De ‘Adder’ is de beschermheer van de zeeën rond de zes eilanden. Dit doet hij in naam van de koning, vanaf zijn schip ‘De dame’ en met de hulp van zijn bemanning: de ‘Slangen’. Dat ‘beschermen’ gaat op wrede wijze: martelingen en moord worden niet geschuwd. De bemanning wordt opgeleid tot keiharde moordmachines. De enige die daar een probleem mee lijkt te hebben is de dochter van de Adder: Marianne. Zij voelt zich meer aangetrokken tot het genezen van mensen dan tot geweld tegen ze gebruiken. Alleen houdt ze dat verborgen voor haar vader, die haar met zeer harde hand opvoedt en geen tegenspraak of tegenwerking duldt.

Nadat ze zonder ook maar op de hoogte te zijn gesteld wordt uitgehuwelijkt aan de kroonprins, als ze ontdekt dat haar vader helemaal niet zo trouw is aan de koning, en haar vader haar tot moord dwingt, is voor Marianne de maat vol: ze ontsnapt en besluit zich tegen haar vader te keren om de mensen van de zes eilanden juist te beschermen tegen hem. Aanvankelijk lijkt ze daar helemaal alleen in te staan, maar langzamerhand duiken onverwachte metgezellen op.

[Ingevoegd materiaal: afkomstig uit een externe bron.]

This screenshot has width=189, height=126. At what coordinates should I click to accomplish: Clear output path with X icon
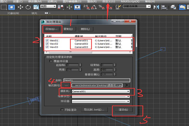(x=127, y=85)
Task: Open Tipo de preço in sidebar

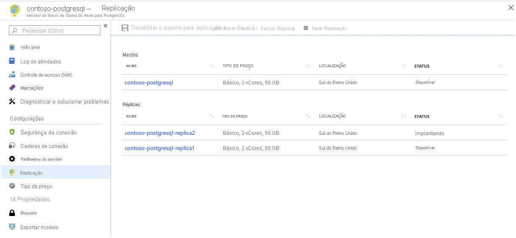Action: pos(36,186)
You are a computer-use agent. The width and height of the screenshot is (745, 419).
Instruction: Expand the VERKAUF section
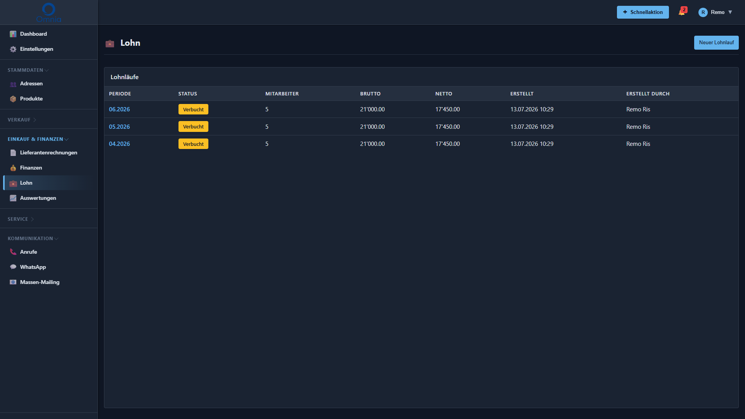(x=22, y=120)
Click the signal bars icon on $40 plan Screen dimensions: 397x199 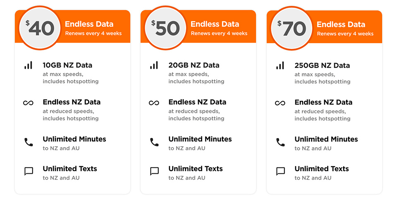coord(29,65)
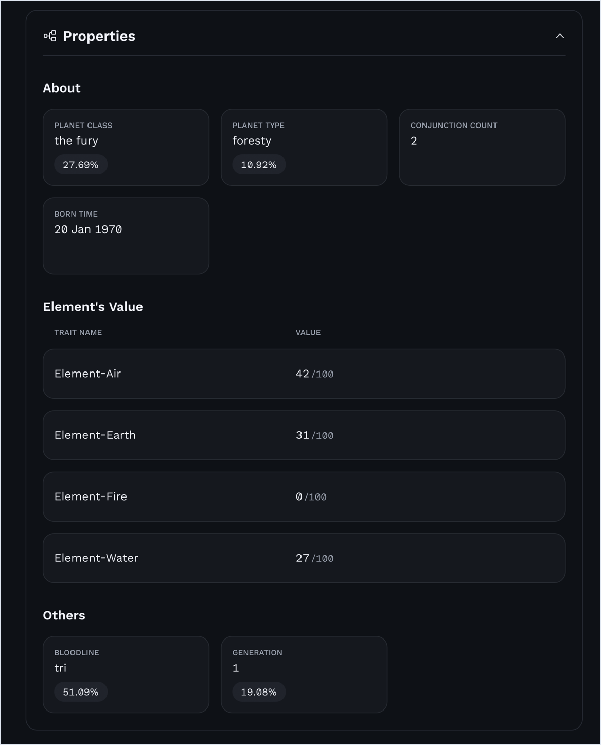The width and height of the screenshot is (601, 745).
Task: Click the Born Time card
Action: pyautogui.click(x=126, y=236)
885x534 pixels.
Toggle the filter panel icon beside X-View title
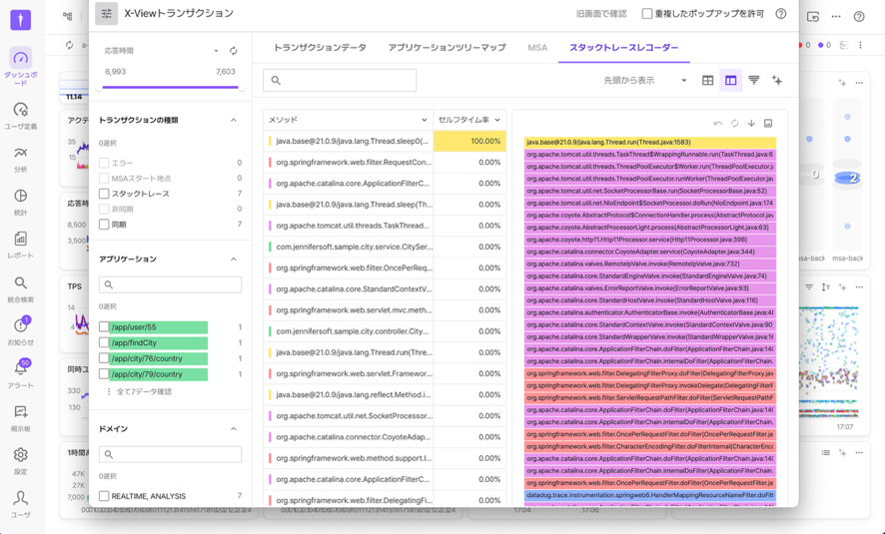tap(106, 14)
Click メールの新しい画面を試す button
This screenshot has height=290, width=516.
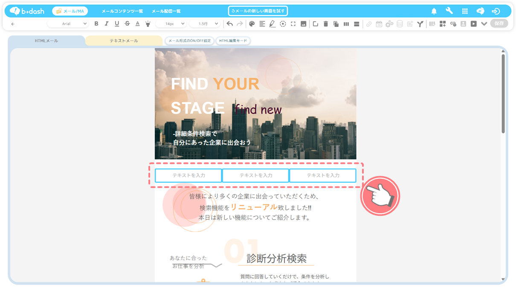[258, 11]
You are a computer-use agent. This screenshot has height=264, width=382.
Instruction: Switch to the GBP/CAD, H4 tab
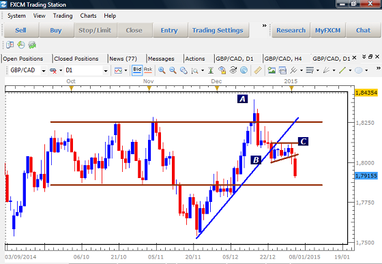tap(283, 59)
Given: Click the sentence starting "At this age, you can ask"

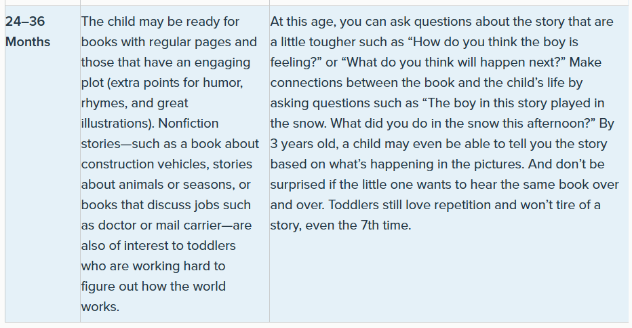Looking at the screenshot, I should click(441, 21).
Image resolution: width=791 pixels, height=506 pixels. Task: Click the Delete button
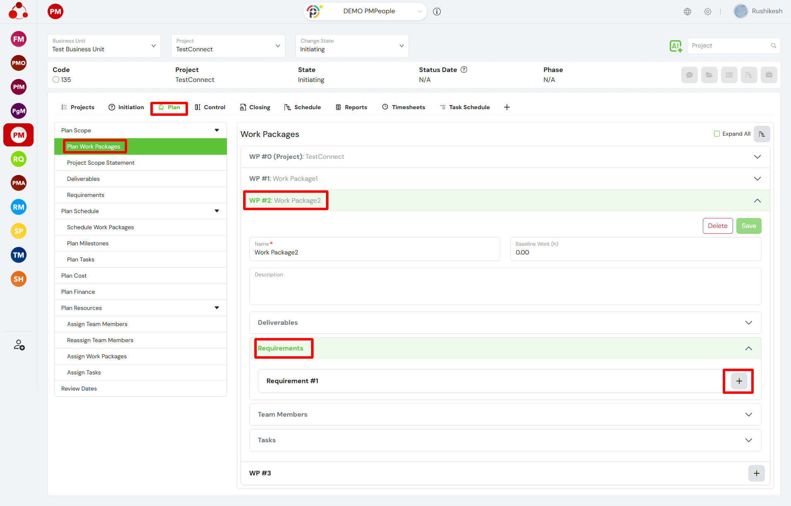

Voorin het boek staat een mooi kaartje met rechts de zes eilanden. Ieder eiland heeft een specifieke eigenschap en is daar ook naar vernoemd. Links staan nog zes eilanden: ze zijn wat wazig getekend en hebben alleen een nummer. Rondom die eilanden zijn grote zeemonsters getekend. Deze eilanden worden behoorlijk genegeerd door de bemanning van De Dame, maar ook door de bewoners van de zes eilanden: het zou er een gevaarlijk anarchie zijn en in de wateren rondom die eilanden zouden dodelijke zeemonsters leven. In de loop van het boek wordt er beetje bij beetje meer over deze eilanden en de geschiedenis onthult en komen ze steeds meer in beeld.

Adder is van begint tot eind enorm spannend en leest lekker weg. Fijne fantasy voor jongeren vanaf een jaar of 15. Eerste deel van een serie.